# Dusted Off My Tycos - Looking For Advice



## Stebo (Nov 27, 2012)

I stumbled across this website after dusting off my Tyco Super Duper Double Looper and California GT race tracks over the weekend. My 7 year old had been bugging me for a while to set the tracks up and I finally did it on Sunday and we've been having a blast ever since. Some of the tracks had a little corrosion on them, but cleaned up well and the tracks work flawlessly for the most part. I have ten 440x2 cars all in good working condition, but looking for some tips from the experts here on what I should do to get top performance out of them. Some perform better than others and would like to know what to do to get the slower ones up to speed with the others. 
One thing I noticed is that all of the cars work really well when on the track alone, but when another car is introduced, they really slow down. Some more than others. Is this a power supply issue and can it be overcome?
Excuse my ignorance on everything, as this is the first time I've touched these cars in 20 years and just looking to get back into it and have some fun with my son, but at the same time, get the most performance out of my cars as possible. Thanks in advance!


----------



## alpink (Aug 22, 2010)

Stebo, welcome.
yes, you can use another terminal track and power supply, dedicate one to each lane, to overcome the sluggishness when operating more than one car.
you said you have two races sets, so you should already have the two terminal tracks and two power supplies. make sure the power supplies are rated equally, if they aren't, buy another that is equal to one you already have. I have some extras if you need. 
clean the pick up shoes on the cars and check on a piece of spare track to see that the pick up shoes are flat on the track.
pop the rear axle out, noting which side the gear is on, and get all the lint and hair off the axle and off the rear motor shaft and pinion gear. lightly oil the axles, front and rear, and front and rear of the motor(armature) shaft.
you can increase the handling of any car by replacing the stock tires with slip on silicone tires from WIZZARD, other online hobby/slot sellers.
there is a guy that posts here, ballsout racing, who makes a fine line of slip on silicone tires.
turn a piece of wide masking tape back on itself to expose the sticky side up and roll the tires on it when they appear dirty.
many other tips, ideas and proven methods are about to be posted by folks with more knowledge than I.
welcome to Hobby Talk.


----------



## slotking (May 27, 2008)

you can contact a place like lucky bobs raceway for replacement parts like motors and maybe get ski shoes to replace the stock shoes. al is right on about tire, balls out & super tires are what i like.

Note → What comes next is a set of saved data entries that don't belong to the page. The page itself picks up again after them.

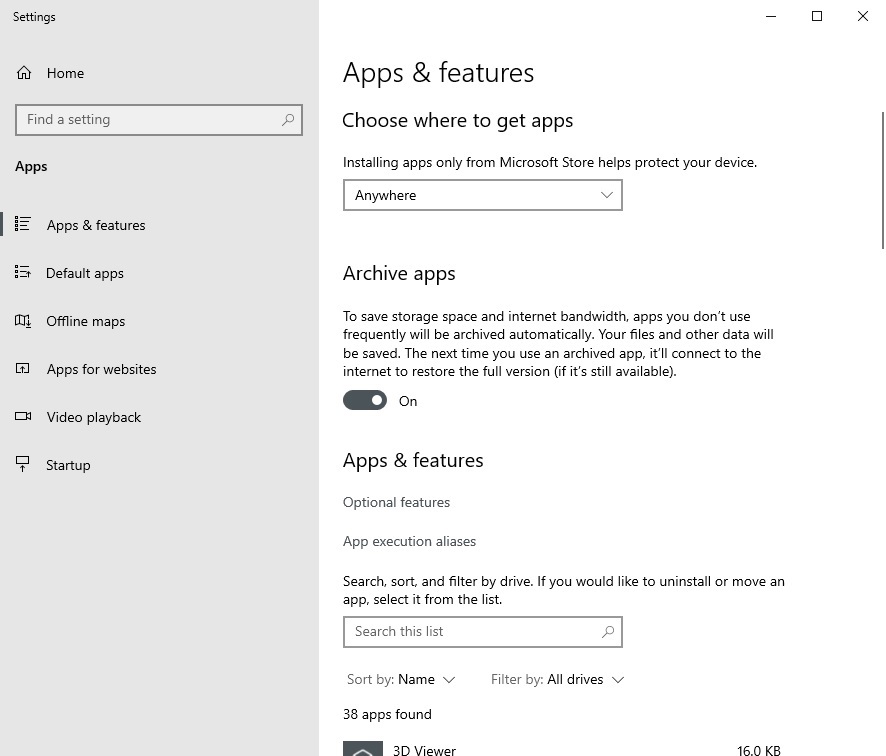Select the Apps & features sidebar icon
The image size is (886, 756).
22,225
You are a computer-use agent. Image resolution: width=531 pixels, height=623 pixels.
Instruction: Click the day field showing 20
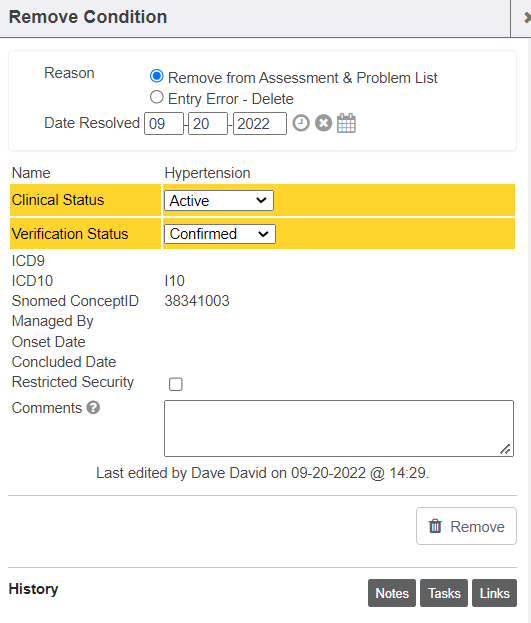[208, 124]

some cars may need to need new brushes & brush springs, again luck bob's raceway or another like vendor


----------



## cwbam (Feb 8, 2010)

*more Power*

Do you have 2 power supplies?

try this setup

http://www.hoslotcarracing.com/
Electronics
power & wiring

Or do you have other power supplies? you can use other brands LifeLike TOMY & cut off from other splice in appropriate plug in.


----------



## Stebo (Nov 27, 2012)

Thanks for the replies, guys. I do have two power supplies. One is 6.5VA and the other is 5.9VA. Output voltages were same, however. Will this cause any issues? I tried it out last night and the one lane seemed a bit choppy for some reason.


----------



## [email protected] (Jan 31, 2010)

Try disconnecting the terminal track back section and see if the car runs on the very last section not hooked to the terminal track. If not find the connection that is weak. Once the cars make it to the last section reconnect it.


----------



## dlw (Aug 17, 1999)

*Basic Tuneups*

Since it's been so long since you've played with these, you should do a thorough cleaning of your cars.

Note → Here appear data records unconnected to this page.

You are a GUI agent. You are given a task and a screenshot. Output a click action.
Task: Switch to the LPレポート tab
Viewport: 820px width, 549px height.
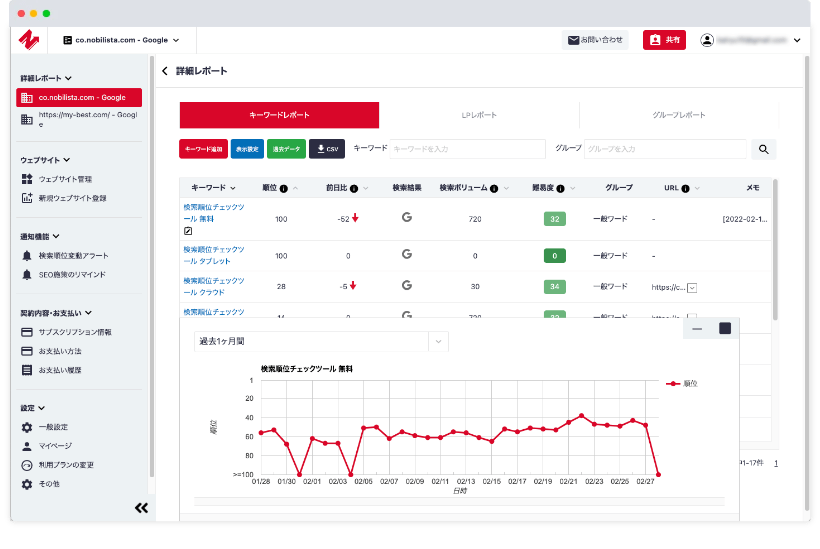[x=478, y=115]
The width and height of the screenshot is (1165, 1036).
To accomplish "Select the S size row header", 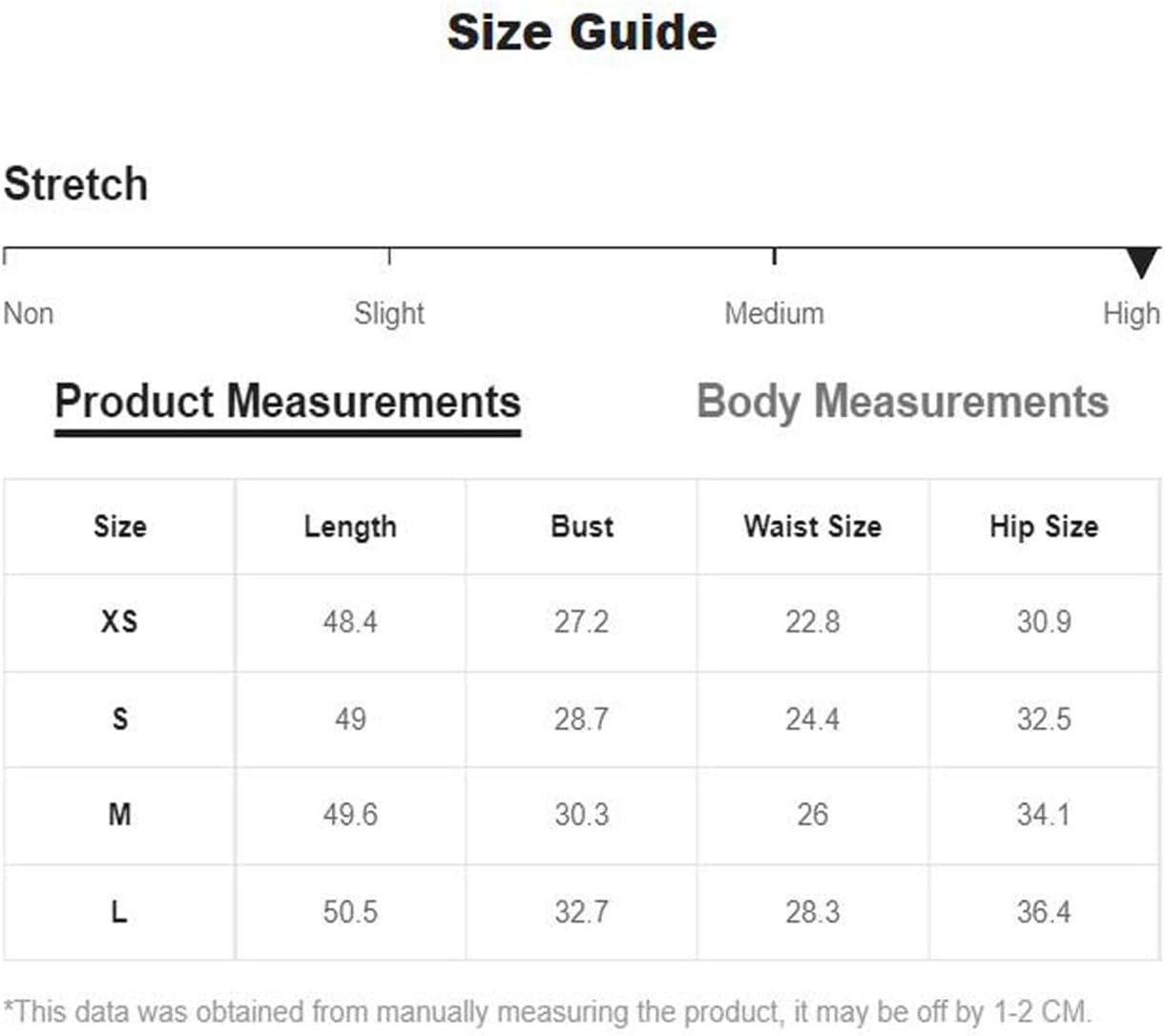I will (119, 718).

Dis-assemble a car, completely (leave the axles intact but pull from chassis first) and wipe all electrical off with a rag or paper towel (watch for fuzzballs), Check the pickup shoes for grooves, you can dremel those out. Pick anything off the axle (hair, lint, fibers from a rug). You may want to check the comm brush springs to see if they've compressed ( they should be at least 4/5 the length of the brush tubes) and gently stretch them (gently) if needed. Check the pickup leaf springs..... they should be pointed at a 5 o'clock position (do yours look around 4 o'clock? It does make a difference). 

After you've done your cleanup and spring check, reassemble the chassis. Then put a drop of oil anywhere you see plastic going through metal (Axles, armature shaft bushings).

This should have your cars running better.


----------